One can readily understand why Tony Blair should not wish to discuss Iraq at this stage and why David Cameron should be unwilling, unlike Menzies Campbell, to put aside precedent and lead the debate from the opposition benches. George Bush's decision, re-emphasised by the President in his State of the Union address on Tuesday, to ignore the recommendation of the Baker group and to send more troops into Iraq has been greeted by a deafening silence in No 10.

What is the public, and Parliament, to make of this? Does it mean the British are not in accord with Washington, despite beings its closest ally in Iraq? Does it mean we are now following our own, quite separate, path in southern Iraq? Does it mean we are on a course for early withdrawal, or are we going to stay as long as the US? And how long do they intend to go on at full strength? What we cannot do is pretend, although Mr Blair is inclined to, that what the Americans do in Baghdad has no implication for what happens to our troops in Basra. Nor can we any longer hide under the cover that, while all may be chaos in Baghdad, it's all going fine in Basra.
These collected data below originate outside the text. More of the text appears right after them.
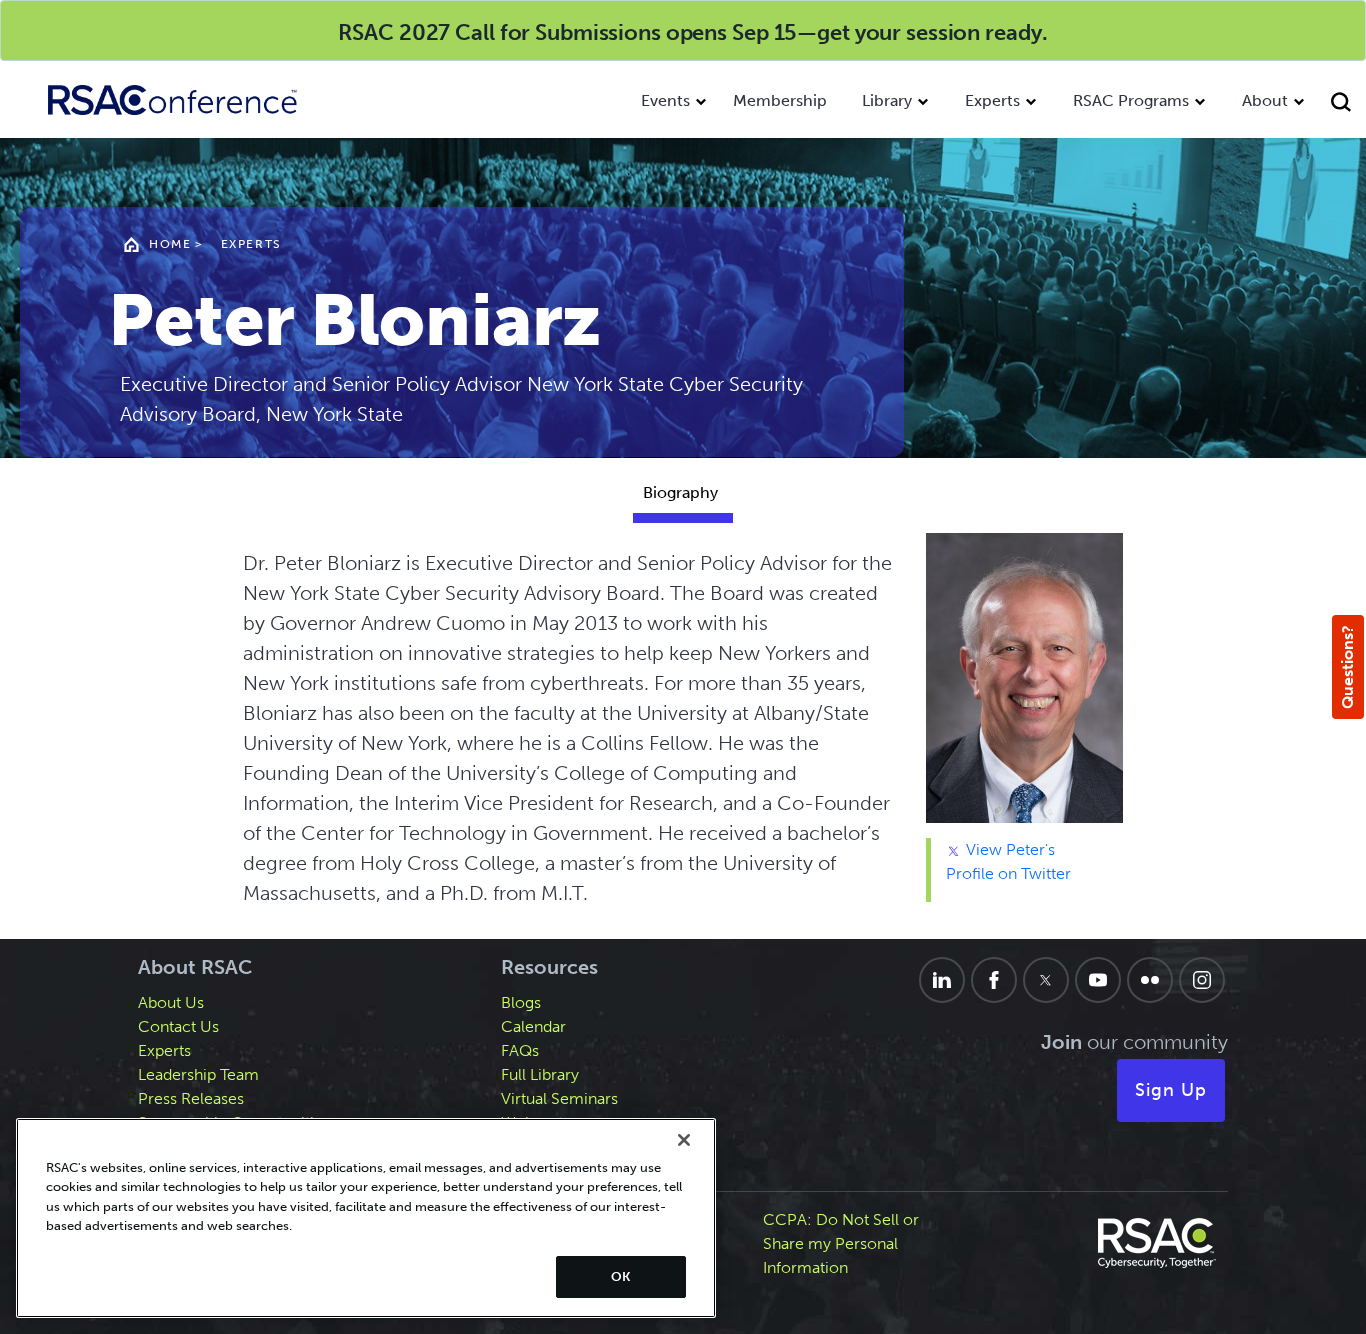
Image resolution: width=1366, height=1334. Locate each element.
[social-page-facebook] (994, 980)
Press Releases (191, 1098)
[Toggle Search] (1343, 104)
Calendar (533, 1026)
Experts (992, 100)
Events (665, 100)
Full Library (540, 1074)
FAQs (520, 1050)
Since the Commons last debated the issue, the number of British soldiers who have been killed in Iraq has risen to 130, patrols can go out only in full combat gear and the troops are confined within heavily fortified barracks for the rest of the time. If, as most experts now assume and President Bush's words on Tuesday night clearly implied, the increased US forces are used to assault the Sadr militia in Baghdad, the reverberations will be direct and fast down south. Of course we have an interest in Bush's new strategy. But do we have a voice or will the Prime Minister lead us to follow on Washington regardless, as we have since we first accompanied?
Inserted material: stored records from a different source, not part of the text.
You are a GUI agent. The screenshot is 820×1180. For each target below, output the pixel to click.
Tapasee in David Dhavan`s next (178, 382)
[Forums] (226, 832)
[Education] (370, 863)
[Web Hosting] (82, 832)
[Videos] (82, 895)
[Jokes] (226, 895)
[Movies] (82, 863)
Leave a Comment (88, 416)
Menzies Campbell would now have us set a firm timetable for withdrawal by October. He is right that we need some sort of timetable. He is correct to see that sooner rather than later. Our troops are part of the problem now and Iraq can only hope to emerge as an independent country when it is free from occupation. But we cannot just depart on our own. We are part of US policy and must make clear our view of it. That's what the Prime Minister should have been explaining to the Commons yesterday, that and just what is Britain's "exit" strategy. It's clearly on Whitehall's mind. It is time they shared it with us, the public.